— Exercise —
Reproduce the entries exactly. Omit none of them.

Saved data entries
————————
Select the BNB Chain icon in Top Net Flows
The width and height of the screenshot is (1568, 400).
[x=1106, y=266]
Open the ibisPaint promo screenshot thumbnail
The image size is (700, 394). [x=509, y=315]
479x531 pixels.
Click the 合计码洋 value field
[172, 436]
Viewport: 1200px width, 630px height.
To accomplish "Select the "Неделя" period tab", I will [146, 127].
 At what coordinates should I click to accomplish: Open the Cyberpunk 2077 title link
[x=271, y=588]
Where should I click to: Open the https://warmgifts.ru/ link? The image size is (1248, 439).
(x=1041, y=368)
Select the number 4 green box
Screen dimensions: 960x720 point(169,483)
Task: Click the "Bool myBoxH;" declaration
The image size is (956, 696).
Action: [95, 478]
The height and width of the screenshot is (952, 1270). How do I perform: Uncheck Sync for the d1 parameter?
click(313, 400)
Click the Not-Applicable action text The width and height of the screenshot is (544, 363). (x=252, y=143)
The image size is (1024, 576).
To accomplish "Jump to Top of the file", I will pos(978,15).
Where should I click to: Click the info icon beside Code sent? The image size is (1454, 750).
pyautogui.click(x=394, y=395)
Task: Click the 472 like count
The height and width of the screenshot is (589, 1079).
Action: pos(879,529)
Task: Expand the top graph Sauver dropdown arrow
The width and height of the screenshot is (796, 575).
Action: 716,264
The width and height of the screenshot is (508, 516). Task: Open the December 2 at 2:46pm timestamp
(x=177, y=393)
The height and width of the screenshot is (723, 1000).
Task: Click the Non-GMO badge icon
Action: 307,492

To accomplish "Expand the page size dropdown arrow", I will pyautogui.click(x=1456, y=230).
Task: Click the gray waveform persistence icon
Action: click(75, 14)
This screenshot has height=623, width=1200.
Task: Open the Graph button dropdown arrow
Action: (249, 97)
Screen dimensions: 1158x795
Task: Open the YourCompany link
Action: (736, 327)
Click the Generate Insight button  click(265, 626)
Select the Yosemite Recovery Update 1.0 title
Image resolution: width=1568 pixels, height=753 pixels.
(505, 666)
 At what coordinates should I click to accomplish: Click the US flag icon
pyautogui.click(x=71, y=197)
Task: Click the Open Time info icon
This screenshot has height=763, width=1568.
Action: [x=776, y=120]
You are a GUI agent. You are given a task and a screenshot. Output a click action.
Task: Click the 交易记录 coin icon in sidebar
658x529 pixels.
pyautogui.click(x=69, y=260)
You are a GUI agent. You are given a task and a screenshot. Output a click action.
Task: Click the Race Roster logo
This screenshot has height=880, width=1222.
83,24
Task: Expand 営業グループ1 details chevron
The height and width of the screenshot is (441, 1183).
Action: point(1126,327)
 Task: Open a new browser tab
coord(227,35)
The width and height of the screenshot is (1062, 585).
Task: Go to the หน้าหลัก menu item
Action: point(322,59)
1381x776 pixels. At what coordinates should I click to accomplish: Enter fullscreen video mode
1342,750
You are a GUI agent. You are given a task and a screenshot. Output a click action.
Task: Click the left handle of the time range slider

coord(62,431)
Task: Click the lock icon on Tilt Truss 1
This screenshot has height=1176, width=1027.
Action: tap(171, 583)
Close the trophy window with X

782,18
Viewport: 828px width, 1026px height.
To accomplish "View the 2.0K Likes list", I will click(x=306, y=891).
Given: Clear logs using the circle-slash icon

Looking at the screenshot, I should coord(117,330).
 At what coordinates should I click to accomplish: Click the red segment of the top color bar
————————
— Task response —
Select the BNB Chain icon in Top Net Flows
The width and height of the screenshot is (1568, 400).
[x=1106, y=266]
Open the ibisPaint promo screenshot thumbnail
The image size is (700, 394). [x=509, y=315]
479x531 pixels.
Click the 合计码洋 value field
[172, 436]
Viewport: 1200px width, 630px height.
To accomplish "Select the "Неделя" period tab", I will [146, 127].
 At what coordinates should I click to accomplish: Open the Cyberpunk 2077 title link
[x=271, y=588]
Where should I click to: Open the https://warmgifts.ru/ link? The image size is (1248, 439).
(x=1041, y=368)
Select the number 4 green box
Screen dimensions: 960x720 point(169,483)
Task: Click the "Bool myBoxH;" declaration
The image size is (956, 696).
Action: [95, 478]
The height and width of the screenshot is (952, 1270). How do I perform: Uncheck Sync for the d1 parameter?
click(313, 400)
Click the Not-Applicable action text The width and height of the screenshot is (544, 363). (x=252, y=143)
The image size is (1024, 576).
To accomplish "Jump to Top of the file", I will pos(978,15).
Where should I click to: Click the info icon beside Code sent? The image size is (1454, 750).
pyautogui.click(x=394, y=395)
Task: Click the 472 like count
The height and width of the screenshot is (589, 1079).
Action: pos(879,529)
Task: Expand the top graph Sauver dropdown arrow
The width and height of the screenshot is (796, 575).
Action: 716,264
The width and height of the screenshot is (508, 516). Task: Open the December 2 at 2:46pm timestamp
(x=177, y=393)
The height and width of the screenshot is (723, 1000).
Task: Click the Non-GMO badge icon
Action: 307,492

To accomplish "Expand the page size dropdown arrow", I will pyautogui.click(x=1456, y=230).
Task: Click the gray waveform persistence icon
Action: click(75, 14)
This screenshot has height=623, width=1200.
Task: Open the Graph button dropdown arrow
Action: (249, 97)
Screen dimensions: 1158x795
Task: Open the YourCompany link
Action: (736, 327)
Click the Generate Insight button  click(265, 626)
Select the Yosemite Recovery Update 1.0 title
Image resolution: width=1568 pixels, height=753 pixels.
(505, 666)
 At what coordinates should I click to accomplish: Click the US flag icon
pyautogui.click(x=71, y=197)
Task: Click the Open Time info icon
This screenshot has height=763, width=1568.
Action: [x=776, y=120]
You are a GUI agent. You are given a task and a screenshot. Output a click action.
Task: Click the 交易记录 coin icon in sidebar
658x529 pixels.
pyautogui.click(x=69, y=260)
You are a GUI agent. You are given a task and a screenshot. Output a click action.
Task: Click the Race Roster logo
This screenshot has height=880, width=1222.
83,24
Task: Expand 営業グループ1 details chevron
The height and width of the screenshot is (441, 1183).
Action: point(1126,327)
 Task: Open a new browser tab
coord(227,35)
The width and height of the screenshot is (1062, 585).
Task: Go to the หน้าหลัก menu item
Action: point(322,59)
1381x776 pixels. At what coordinates should I click to accomplish: Enter fullscreen video mode
1342,750
You are a GUI agent. You are given a task and a screenshot. Output a click action.
Task: Click the left handle of the time range slider

coord(62,431)
Task: Click the lock icon on Tilt Truss 1
This screenshot has height=1176, width=1027.
Action: tap(171, 583)
Close the trophy window with X

782,18
Viewport: 828px width, 1026px height.
To accomplish "View the 2.0K Likes list", I will click(x=306, y=891).
Given: Clear logs using the circle-slash icon

Looking at the screenshot, I should coord(117,330).
 At what coordinates should I click to accomplish: Click the red segment of the top color bar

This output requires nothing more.